No. Seriously. Colognes have two achilles - improper cooling and dirt/sludge. Both spell an imminent death, even with the improved heads.

Have you pulled your valve covers and intakes yet? 2.9 intakes are rather convoluted, and tend.to fill with pcv junk, and rocker shafts tend to plug with sludge.

The only injector and carbon cleaners ill use nowadays are Liqui Moly Jectron and their intake valve cleaner. I'd avise running both. Also, consider switching to Liqui Moly synthetic oil (or regular synthetic with a can of their MoS2) or something with a high ZDDP count. Your cam will thank you.
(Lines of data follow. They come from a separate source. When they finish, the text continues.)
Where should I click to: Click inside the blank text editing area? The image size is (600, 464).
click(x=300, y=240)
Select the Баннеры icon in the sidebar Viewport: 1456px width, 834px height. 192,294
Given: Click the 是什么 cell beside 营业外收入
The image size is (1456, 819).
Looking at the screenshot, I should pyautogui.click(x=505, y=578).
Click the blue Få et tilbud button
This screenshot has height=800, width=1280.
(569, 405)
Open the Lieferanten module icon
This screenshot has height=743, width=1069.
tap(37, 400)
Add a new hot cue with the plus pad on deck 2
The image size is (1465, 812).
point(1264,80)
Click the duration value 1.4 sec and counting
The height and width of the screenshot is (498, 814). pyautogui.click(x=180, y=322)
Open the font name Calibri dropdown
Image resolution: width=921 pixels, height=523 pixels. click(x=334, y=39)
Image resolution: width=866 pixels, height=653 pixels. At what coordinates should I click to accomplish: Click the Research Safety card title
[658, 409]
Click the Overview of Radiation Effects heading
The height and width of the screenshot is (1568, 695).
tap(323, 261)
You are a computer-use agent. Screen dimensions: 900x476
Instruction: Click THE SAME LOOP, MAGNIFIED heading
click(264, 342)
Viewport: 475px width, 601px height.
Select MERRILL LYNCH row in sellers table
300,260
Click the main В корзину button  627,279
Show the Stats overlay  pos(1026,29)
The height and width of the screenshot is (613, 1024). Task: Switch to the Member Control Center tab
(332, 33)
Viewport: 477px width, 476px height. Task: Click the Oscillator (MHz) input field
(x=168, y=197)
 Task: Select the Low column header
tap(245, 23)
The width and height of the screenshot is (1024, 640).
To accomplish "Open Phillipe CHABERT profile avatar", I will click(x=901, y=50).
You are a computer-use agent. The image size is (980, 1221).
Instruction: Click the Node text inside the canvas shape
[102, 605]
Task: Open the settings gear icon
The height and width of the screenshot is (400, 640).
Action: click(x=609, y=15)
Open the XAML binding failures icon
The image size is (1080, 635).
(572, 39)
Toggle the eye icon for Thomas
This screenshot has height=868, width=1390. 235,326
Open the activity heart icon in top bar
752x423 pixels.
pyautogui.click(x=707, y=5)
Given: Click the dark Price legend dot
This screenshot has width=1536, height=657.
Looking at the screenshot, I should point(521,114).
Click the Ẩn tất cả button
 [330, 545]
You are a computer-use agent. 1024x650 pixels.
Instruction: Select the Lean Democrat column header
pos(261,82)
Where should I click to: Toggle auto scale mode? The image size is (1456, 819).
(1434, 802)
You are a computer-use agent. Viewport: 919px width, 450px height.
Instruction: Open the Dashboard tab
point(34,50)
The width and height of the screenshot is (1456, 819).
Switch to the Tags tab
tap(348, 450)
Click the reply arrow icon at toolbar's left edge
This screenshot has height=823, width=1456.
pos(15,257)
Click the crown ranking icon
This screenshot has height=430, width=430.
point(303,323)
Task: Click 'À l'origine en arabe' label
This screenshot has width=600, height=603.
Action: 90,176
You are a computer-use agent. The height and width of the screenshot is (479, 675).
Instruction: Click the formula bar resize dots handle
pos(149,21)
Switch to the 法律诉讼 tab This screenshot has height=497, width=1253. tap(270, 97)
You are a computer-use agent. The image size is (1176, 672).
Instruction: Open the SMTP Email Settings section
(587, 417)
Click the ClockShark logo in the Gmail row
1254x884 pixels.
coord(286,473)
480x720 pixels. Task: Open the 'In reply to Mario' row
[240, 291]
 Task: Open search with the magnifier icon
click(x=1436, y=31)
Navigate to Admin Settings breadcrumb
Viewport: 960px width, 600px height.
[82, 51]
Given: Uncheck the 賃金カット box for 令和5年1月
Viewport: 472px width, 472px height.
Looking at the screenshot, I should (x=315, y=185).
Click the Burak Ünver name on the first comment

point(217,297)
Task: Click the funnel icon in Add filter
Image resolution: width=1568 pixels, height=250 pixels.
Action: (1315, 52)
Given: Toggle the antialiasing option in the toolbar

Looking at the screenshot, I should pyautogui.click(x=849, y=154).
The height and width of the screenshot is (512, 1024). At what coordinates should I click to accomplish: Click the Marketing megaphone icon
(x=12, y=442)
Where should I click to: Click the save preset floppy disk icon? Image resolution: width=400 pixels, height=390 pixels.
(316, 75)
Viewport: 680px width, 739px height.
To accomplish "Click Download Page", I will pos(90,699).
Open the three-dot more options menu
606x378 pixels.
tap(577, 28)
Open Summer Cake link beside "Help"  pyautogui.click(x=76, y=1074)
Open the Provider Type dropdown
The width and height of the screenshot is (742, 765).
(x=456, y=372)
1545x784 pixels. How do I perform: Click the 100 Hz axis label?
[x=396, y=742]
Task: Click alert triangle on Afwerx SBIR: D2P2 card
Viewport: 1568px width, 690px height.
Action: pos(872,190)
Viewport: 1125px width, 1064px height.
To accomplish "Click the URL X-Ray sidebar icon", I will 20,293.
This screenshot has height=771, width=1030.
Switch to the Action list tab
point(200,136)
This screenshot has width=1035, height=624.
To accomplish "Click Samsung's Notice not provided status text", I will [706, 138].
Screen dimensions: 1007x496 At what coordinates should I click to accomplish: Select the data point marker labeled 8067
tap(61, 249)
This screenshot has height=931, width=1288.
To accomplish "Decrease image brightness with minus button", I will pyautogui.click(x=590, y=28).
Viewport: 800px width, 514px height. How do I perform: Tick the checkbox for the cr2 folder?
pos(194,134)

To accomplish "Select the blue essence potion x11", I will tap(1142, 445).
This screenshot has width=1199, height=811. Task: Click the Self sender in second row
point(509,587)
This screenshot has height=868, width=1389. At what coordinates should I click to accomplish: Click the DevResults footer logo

Have you obtained a copy of Pruitt's 'Building Cologne V6' yet?
 
Oh, and for the love of the gods, get that A4LD (or whatever its called; autos don't deserve to be named other than 'boat anchor') out from behind it and send it back to hell where it belongs. FM146 and M5ODR1 will bolt right on. The M5 is the superior of the two.
 
You made PetroleumJunkie412 very happy. Now see what you did? We're going to be hearing "2.9 this" and "2.9 that" for weeks now... :(
 
You made PetroleumJunkie412 very happy. Now see what you did? We're going to be hearing "2.9 this" and "2.9 that" for weeks now... :(
All that hard work, months of putting him in his place, down the F’in drain because of one post!:pissedoff:
 
All that hard work, months of putting him in his place, down the F’in drain because of one post!:pissedoff:
You made PetroleumJunkie412 very happy. Now see what you did? We're going to be hearing "2.9 this" and "2.9 that" for weeks now... :(
Also, this is the ONLY time that im useful and relevant around here, so let me enjoy it, dammit ??
 
Any time, any day, any red light ??
What do you want to race?
‘02 Ranger Duratec 2.3...
That’s the only thing I own your 2.9l has got a chance of keeping up with. (I’ve got an old mountain bike I got in 6th grade? You want to try me bro? :icon_rofl:)
 
What do you want to race?
‘02 Ranger Duratec 2.3...
That’s the only thing I own your 2.9l has got a chance of keeping up with. (I’ve got an old mountain bike I got in 6th grade? You want to try me bro? :icon_rofl:)
Oh please, I daily a SOHC... that little Duratec is a pony motor for a 2.9*






















*until it runs out of coolant.

Seriously, don't ever let your 2.9 run low on coolant. It will die. ✌?
 
Thanks guys. I really am interested in the turbo option, but may also do the cooling fan conversion too. The alternator may also be a prerequisite for the fan mod, so I've added that to the list as well. I do prefer manual shift, but given what I've already invested in the trans rebuild, if the automatic will handle the increase in torque at the shift points, then I'll likely leave it in place. I'll keep an eye out for a manual just in case, to keep on hand for future conversion.

My motor is already rebuilt, more of a crate motor...stock as a rock using the heads from the old one if I recall. The heads were also sent off for rebuild. I have less than 5k miles since all of it was done.

I looked for the book... About $50 + shipping.